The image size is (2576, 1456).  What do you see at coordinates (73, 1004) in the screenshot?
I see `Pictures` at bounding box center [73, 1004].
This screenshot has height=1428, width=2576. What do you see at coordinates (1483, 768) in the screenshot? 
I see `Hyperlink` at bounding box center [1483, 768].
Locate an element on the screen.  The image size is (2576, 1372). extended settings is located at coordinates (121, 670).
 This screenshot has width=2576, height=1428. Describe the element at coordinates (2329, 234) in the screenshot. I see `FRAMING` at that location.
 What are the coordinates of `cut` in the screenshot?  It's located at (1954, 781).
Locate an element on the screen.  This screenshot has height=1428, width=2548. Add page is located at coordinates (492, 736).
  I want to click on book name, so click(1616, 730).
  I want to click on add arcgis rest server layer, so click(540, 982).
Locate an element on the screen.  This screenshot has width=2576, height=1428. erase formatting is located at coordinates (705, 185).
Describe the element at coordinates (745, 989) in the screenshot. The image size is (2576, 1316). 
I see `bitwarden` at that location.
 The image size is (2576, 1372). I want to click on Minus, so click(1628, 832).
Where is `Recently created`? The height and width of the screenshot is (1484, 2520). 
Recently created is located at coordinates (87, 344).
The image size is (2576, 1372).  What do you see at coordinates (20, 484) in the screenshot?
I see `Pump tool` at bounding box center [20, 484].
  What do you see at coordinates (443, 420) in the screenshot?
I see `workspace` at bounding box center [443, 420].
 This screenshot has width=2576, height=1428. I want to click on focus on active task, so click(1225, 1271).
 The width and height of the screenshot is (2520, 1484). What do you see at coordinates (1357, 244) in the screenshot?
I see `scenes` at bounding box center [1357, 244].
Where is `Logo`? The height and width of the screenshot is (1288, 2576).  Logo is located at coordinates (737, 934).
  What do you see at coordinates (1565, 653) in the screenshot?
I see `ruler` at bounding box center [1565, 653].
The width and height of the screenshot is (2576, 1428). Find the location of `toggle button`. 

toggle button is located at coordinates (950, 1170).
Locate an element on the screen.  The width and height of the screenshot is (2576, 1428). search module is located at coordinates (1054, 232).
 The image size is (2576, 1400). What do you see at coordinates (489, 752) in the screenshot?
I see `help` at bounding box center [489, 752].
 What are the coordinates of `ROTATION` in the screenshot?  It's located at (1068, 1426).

▸ WRITTEN REQUEST
Please rewrite all the records above, changing "Locate an element on the screen" to "Find this element on the screen" and keeping everything else the same.

▸ TASK OUTPUT
The image size is (2576, 1456).  What do you see at coordinates (73, 1004) in the screenshot?
I see `Pictures` at bounding box center [73, 1004].
This screenshot has height=1428, width=2576. What do you see at coordinates (1483, 768) in the screenshot? 
I see `Hyperlink` at bounding box center [1483, 768].
Find this element on the screen.  The image size is (2576, 1372). extended settings is located at coordinates (121, 670).
 This screenshot has width=2576, height=1428. Describe the element at coordinates (2329, 234) in the screenshot. I see `FRAMING` at that location.
 What are the coordinates of `cut` in the screenshot?  It's located at (1954, 781).
Find this element on the screen.  This screenshot has height=1428, width=2548. Add page is located at coordinates (492, 736).
  I want to click on book name, so click(1616, 730).
  I want to click on add arcgis rest server layer, so click(540, 982).
Find this element on the screen.  This screenshot has width=2576, height=1428. erase formatting is located at coordinates (705, 185).
Describe the element at coordinates (745, 989) in the screenshot. The image size is (2576, 1316). 
I see `bitwarden` at that location.
 The image size is (2576, 1372). I want to click on Minus, so click(1628, 832).
Where is `Recently created`? The height and width of the screenshot is (1484, 2520). 
Recently created is located at coordinates (87, 344).
The image size is (2576, 1372).  What do you see at coordinates (20, 484) in the screenshot?
I see `Pump tool` at bounding box center [20, 484].
  What do you see at coordinates (443, 420) in the screenshot?
I see `workspace` at bounding box center [443, 420].
 This screenshot has width=2576, height=1428. I want to click on focus on active task, so click(1225, 1271).
 The width and height of the screenshot is (2520, 1484). What do you see at coordinates (1357, 244) in the screenshot?
I see `scenes` at bounding box center [1357, 244].
Where is `Logo`? The height and width of the screenshot is (1288, 2576).  Logo is located at coordinates (737, 934).
  What do you see at coordinates (1565, 653) in the screenshot?
I see `ruler` at bounding box center [1565, 653].
The width and height of the screenshot is (2576, 1428). Find the location of `toggle button`. 

toggle button is located at coordinates (950, 1170).
Find this element on the screen.  The width and height of the screenshot is (2576, 1428). search module is located at coordinates (1054, 232).
 The image size is (2576, 1400). What do you see at coordinates (489, 752) in the screenshot?
I see `help` at bounding box center [489, 752].
 What are the coordinates of `ROTATION` in the screenshot?  It's located at (1068, 1426).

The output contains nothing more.